We had to go to the Oficina de Extranjeros this morning and it looks like we may have missed a parcel delivery while we were out.

Received a text message pointing to the website of the courier and the tracking information says 'en reparto' next to the parcel status and it seems to say it was in our village during the time we were out (at least the village name appears along with a time).

Can anyone shed any light on this? Is it being returned to the seller - or will they retry a delivery to us?


----------



## Lolito (Aug 25, 2012)

I guess 'en reparto' means it is being delivered.


----------



## deefitz (Apr 19, 2014)

But not being delivered to us 

We are assuming it's been returned to the seller because we don't have it. The seller is kindly ignoring our emails now so we have no idea what is happening.


----------



## Pazcat (Mar 24, 2010)

In general most companies will make two attempts before sending it back so it may turn up today.
That said some companies have a funny idea of what a failed attempt actually is, keep your phone handy because if you miss their call they wont come.


----------



## deefitz (Apr 19, 2014)

Hope so!


----------



## snikpoh (Nov 19, 2007)

Pazcat said:


> In general most companies will make two attempts before sending it back so it may turn up today.
> That said some companies have a funny idea of what a failed attempt actually is, keep your phone handy because if you miss their call they wont come.


Ha, Ha!

Even with a return address we've never experienced this.
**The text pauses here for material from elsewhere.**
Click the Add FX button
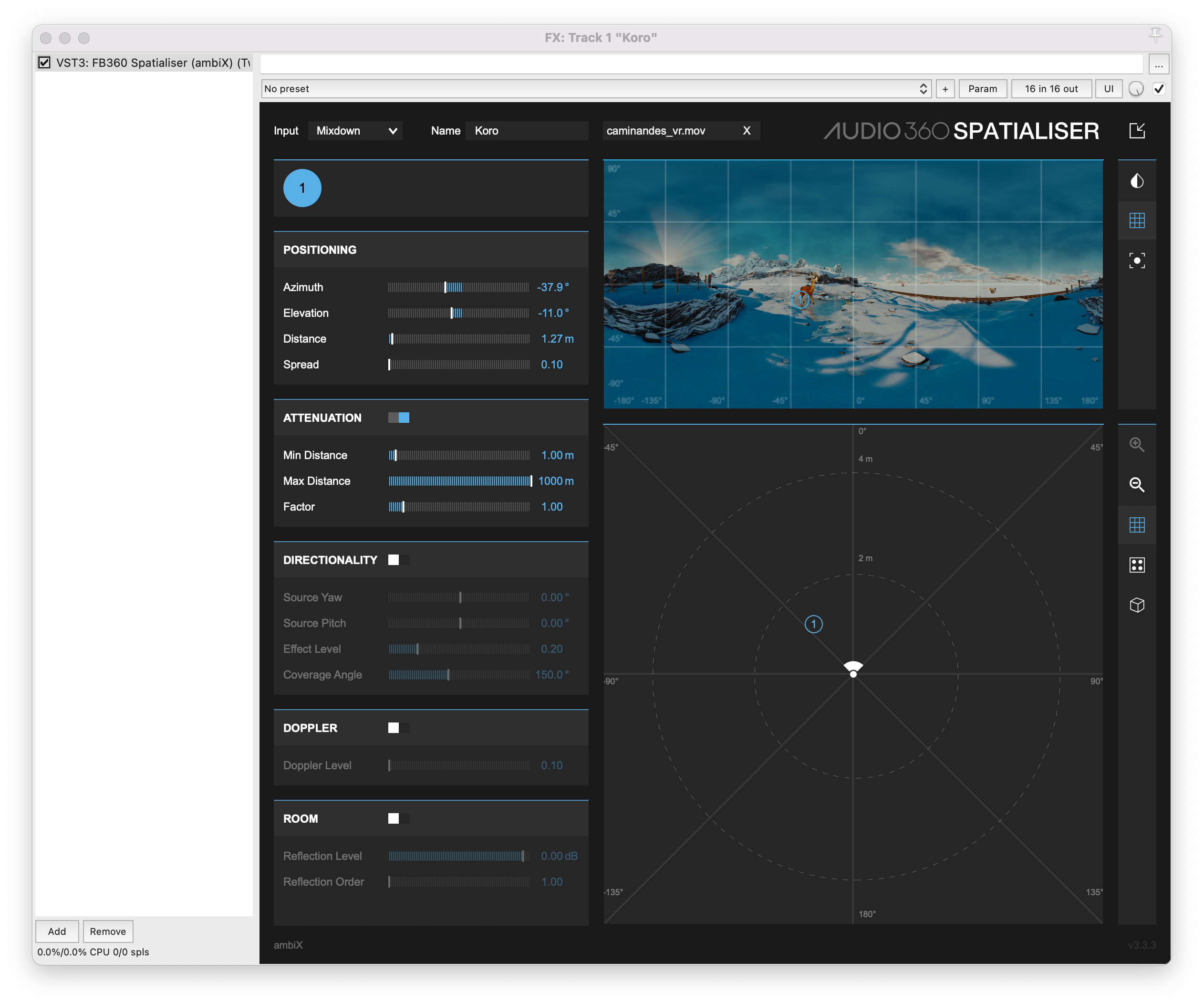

They simply seem to go into some black hole somewhere along with single socks!


----------



## Pazcat (Mar 24, 2010)

That's true, there are things I have ordered which have gone missing and never returned to the seller so they consider it delivered.
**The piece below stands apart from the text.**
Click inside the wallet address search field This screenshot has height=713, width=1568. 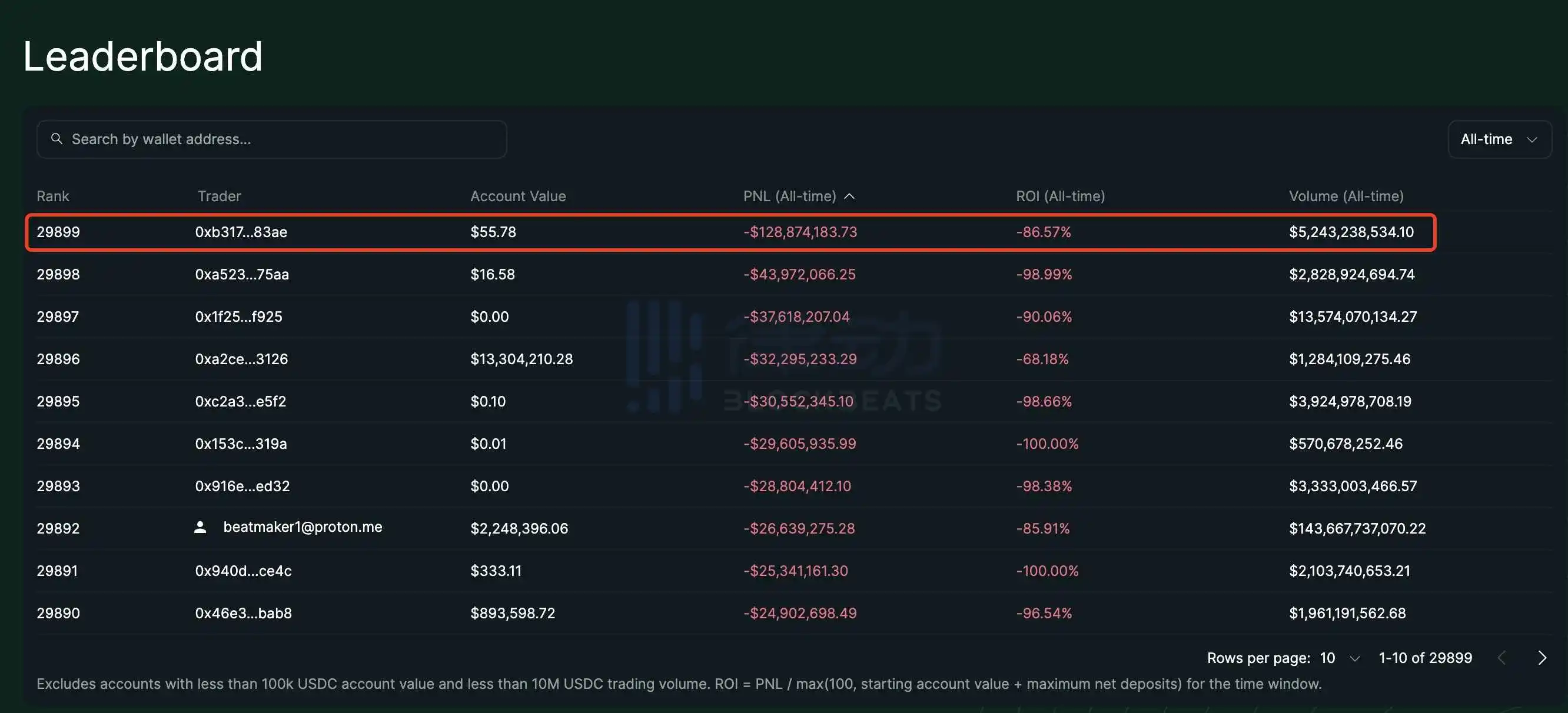[x=244, y=139]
If you look at ebay and amazon discussions lots of sellers don't ship to Spain anymore as nothing gets returned.


----------



## Monkey Hangers (Jan 8, 2009)

Is there no phone number? We found DHL spoke perfect English, Seur aren't too bad and there's another company, MRW, who do come back next day.


----------



## deefitz (Apr 19, 2014)

snikpoh said:


> Ha, Ha!
> 
> Even with a return address we've never experienced this. They simply seem to go into some black hole somewhere along with single socks!


Never say never.



Monkey Hangers said:


> Is there no phone number? We found DHL spoke perfect English, Seur aren't too bad and there's another company, MRW, who do come back next day.


It was MRW and they came back today


----------



## Pazcat (Mar 24, 2010)

MRW are good, at least they are in my area plus after our move the MRW guy is the same one as the old house and he is a nice fellow who I think lives int the area too.


----------